Olivia! What a darling.


----------



## Kathie (Jul 31, 2008)

Now, that is just precious! I love both those babies! Enjoy watching them on the webcam, too. It seems I usually check when they're napping!


----------



## motherslittlehelper (Mar 18, 2010)

If that isn't the cutest thing!! What a sweetie! How can you breeders ever let your pups go??


----------



## Pattie (Jun 25, 2008)

Linda,

Speaking from my own experience, it is so HARD to let them go, but the best thing is that not only have the puppy buyers done their homework, but so have I and I believe that I have done the best for my puppy by finding a forever home with people who will love and respect him/her. That's what makes my heart sing.


----------



## klf0110 (Jun 30, 2009)

That is the cutest picture, she practically fits in the palm of your hand.


----------



## clare (Feb 6, 2010)

Olivia,that is one stressed puppy!!LOL. It's so lovely to see these beauties beginning their lives in such loving and caring hands.


----------



## CacheHavs (Aug 2, 2007)

Well the little Diva's are now 5 weeks old. I know, I know I didn't get their 4 week ones up, as I was getting ready for and going to a dog show that had me gone for 5 days. So I just decided to skip their 4 week pictures.  

They are getting so big and getting full of personality. Shirelle is always wrestling with her little sister and when little sister Olivia does not want to play then she is pulling on moms tail or ears :laugh: I t is so cute to hear their little chimpmunk puppy growls and watching them jump and bounce around.

So enough talk here are some pics of the girls.


----------



## Suzi (Oct 27, 2010)

Oh my now that is the cutest thing I have ever seen. I need to go look right now hope they are playing.


----------



## lfung5 (Jun 30, 2007)

ADORABLE Black Diva has those eyes that look deep into your soul. Scudder has them and that's why he is fat! Only kidding, he's a good weight now...


----------



## Kathie (Jul 31, 2008)

They are adorable! Shirelle's eyes just sparkle with her spunk!


----------



## Lizzie'sMom (Oct 13, 2010)

Oh my word, are they darling!!!!


----------



## Ditto's Mom (Apr 29, 2007)

Oh my Heather, they are just precious, love the pics.:kiss::kiss: From Ditto and Phoenix


----------



## Pattie (Jun 25, 2008)

They are so sweet looking. Glad to see them just being so pretty.


----------



## klf0110 (Jun 30, 2009)

I missed the webcam and pics while you were gone, they have gotten so big. You can see some personality in their faces now.


----------



## rdanielle (Sep 2, 2008)

Awww so precious! Love the teacups


----------



## motherslittlehelper (Mar 18, 2010)

Heather, outstanding job on the pictures. The little Divas are adorable! You captured the cutest poses!


----------



## Jplatthy (Jan 16, 2011)

Wow...I haven't checked in for a few weeks...they sure grow fast! They are beautiful!


----------



## gelbergirl (Jun 9, 2007)

they are lovely pups!


----------



## LeighaMason (Dec 16, 2010)

rdanielle said:


> Awww so precious! Love the teacups


This is the first post I saw when I opened this thread this morning, and I thought , OH NO! she is breeding teacups! Duh...


----------



## CacheHavs (Aug 2, 2007)

Thank you everyone! Yes they are growing fast, I wish they would stay little a little longer, but now it is time to be teaching them new things and they will soon discover solid foods and bigger romping area 

I am sorry about the web cam, I will try to get it back up today for a little while at least.

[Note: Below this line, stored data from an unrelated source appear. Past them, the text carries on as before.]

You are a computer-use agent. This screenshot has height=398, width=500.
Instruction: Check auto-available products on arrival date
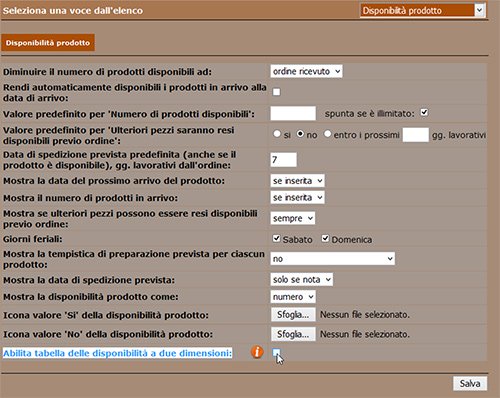coord(276,92)
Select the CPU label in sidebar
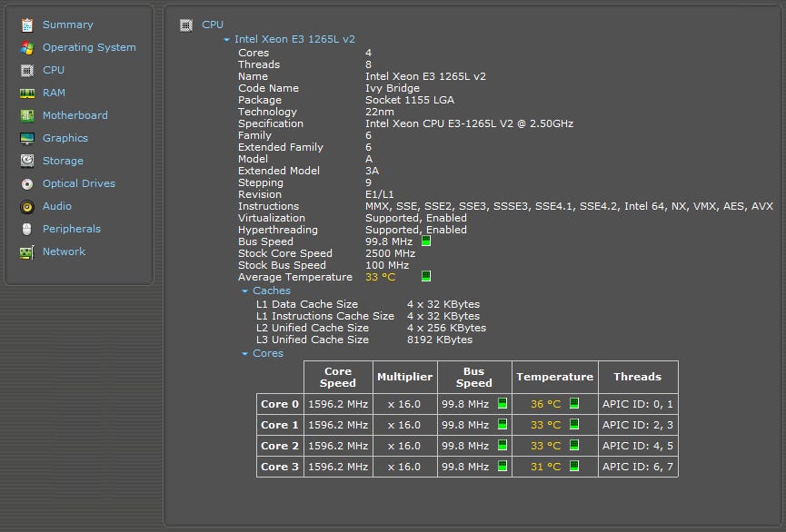 click(54, 70)
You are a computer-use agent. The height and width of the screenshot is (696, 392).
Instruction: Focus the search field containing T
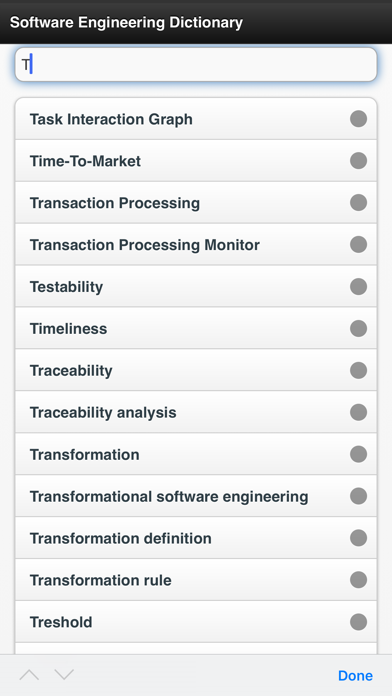196,65
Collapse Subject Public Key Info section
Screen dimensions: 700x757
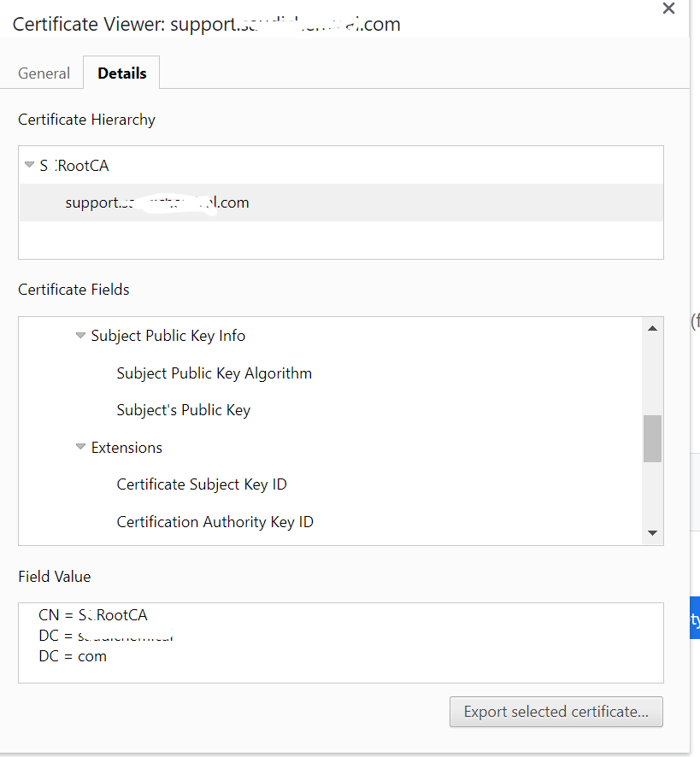(x=80, y=336)
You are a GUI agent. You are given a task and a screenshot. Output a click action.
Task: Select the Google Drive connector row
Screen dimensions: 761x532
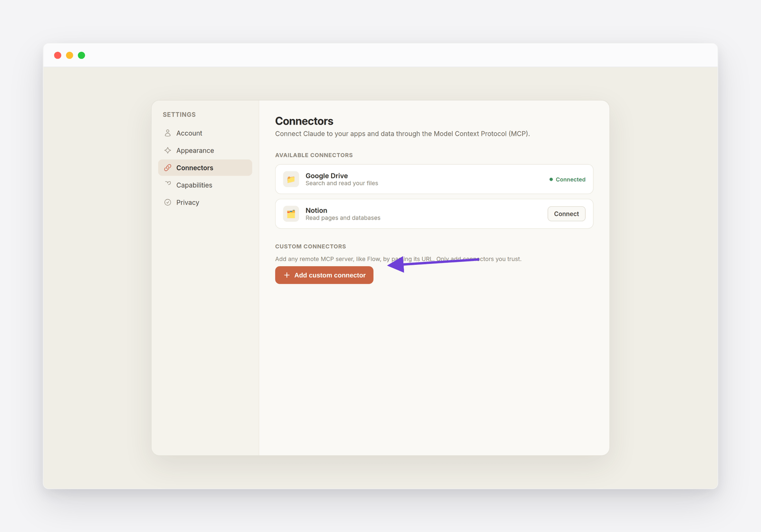[x=434, y=179]
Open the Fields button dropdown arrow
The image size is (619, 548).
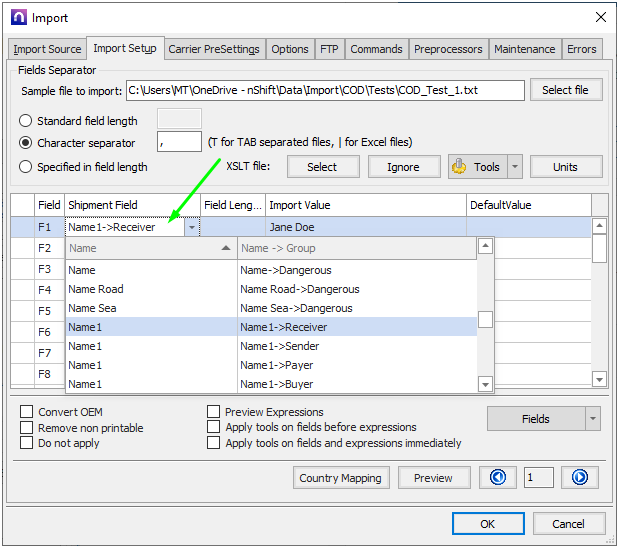pyautogui.click(x=593, y=419)
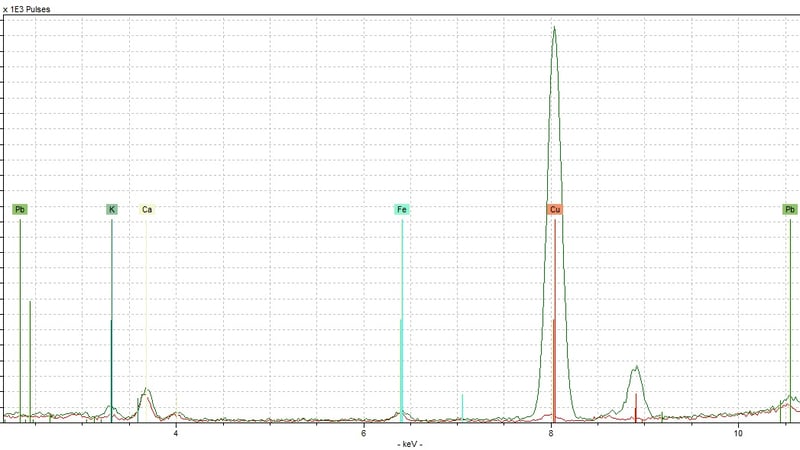Click the x-axis tick label 4

176,432
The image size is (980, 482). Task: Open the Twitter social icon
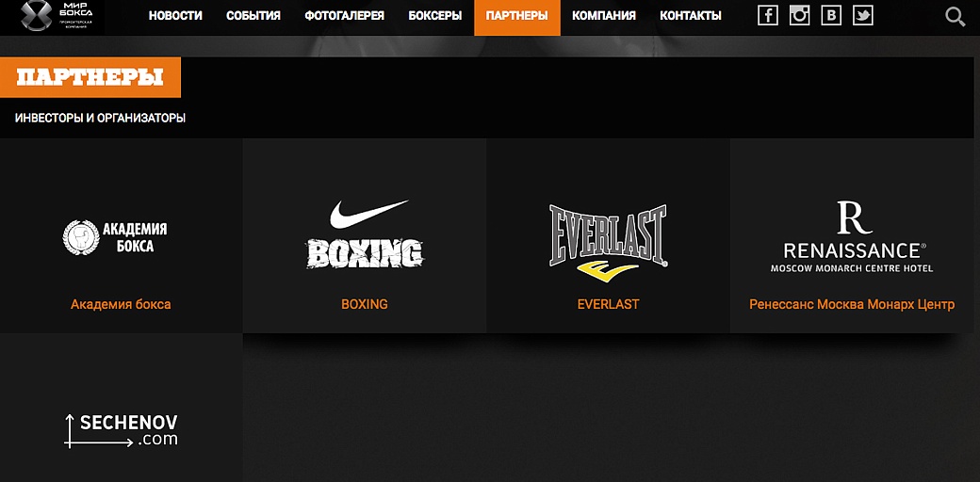coord(862,16)
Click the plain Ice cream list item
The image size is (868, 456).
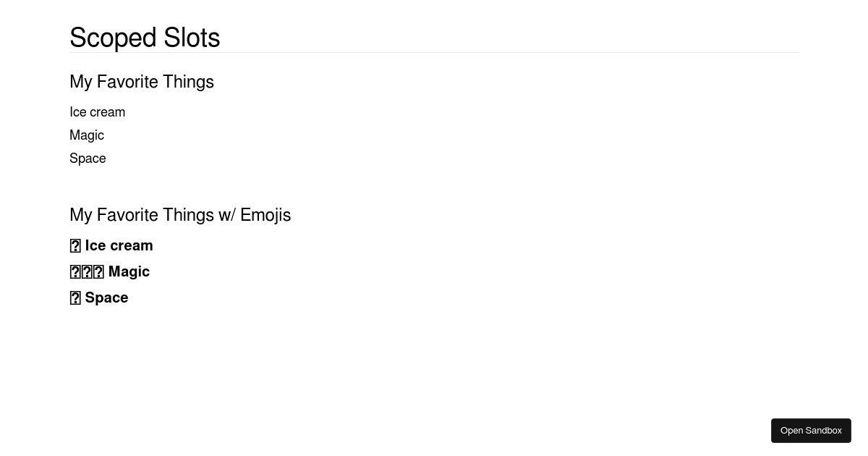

Leigha I had to laugh at your post :laugh: No worries, we are not breeding teacups, just using them to put the puppies in, so have a cup o' puppy ound:


----------



## KSC (Aug 6, 2009)

OMG Shirelle captivated me from day one...this is only getting worse with these pictures... the puppies are both absolutely beautiful. thank you for sharing the pictures!


----------



## trueblue (Jan 22, 2008)

Heather, they just keep getting cuter!


----------



## CacheHavs (Aug 2, 2007)

The girls are now back up on web cam so if you want to see them  they are playing right now

http://www.ustream.tv/channel/cache-havanese


----------



## Thumper (Feb 18, 2007)

Those pictures are SOOOO cute, you should give a copy of them to their new mommies and daddies  Precious.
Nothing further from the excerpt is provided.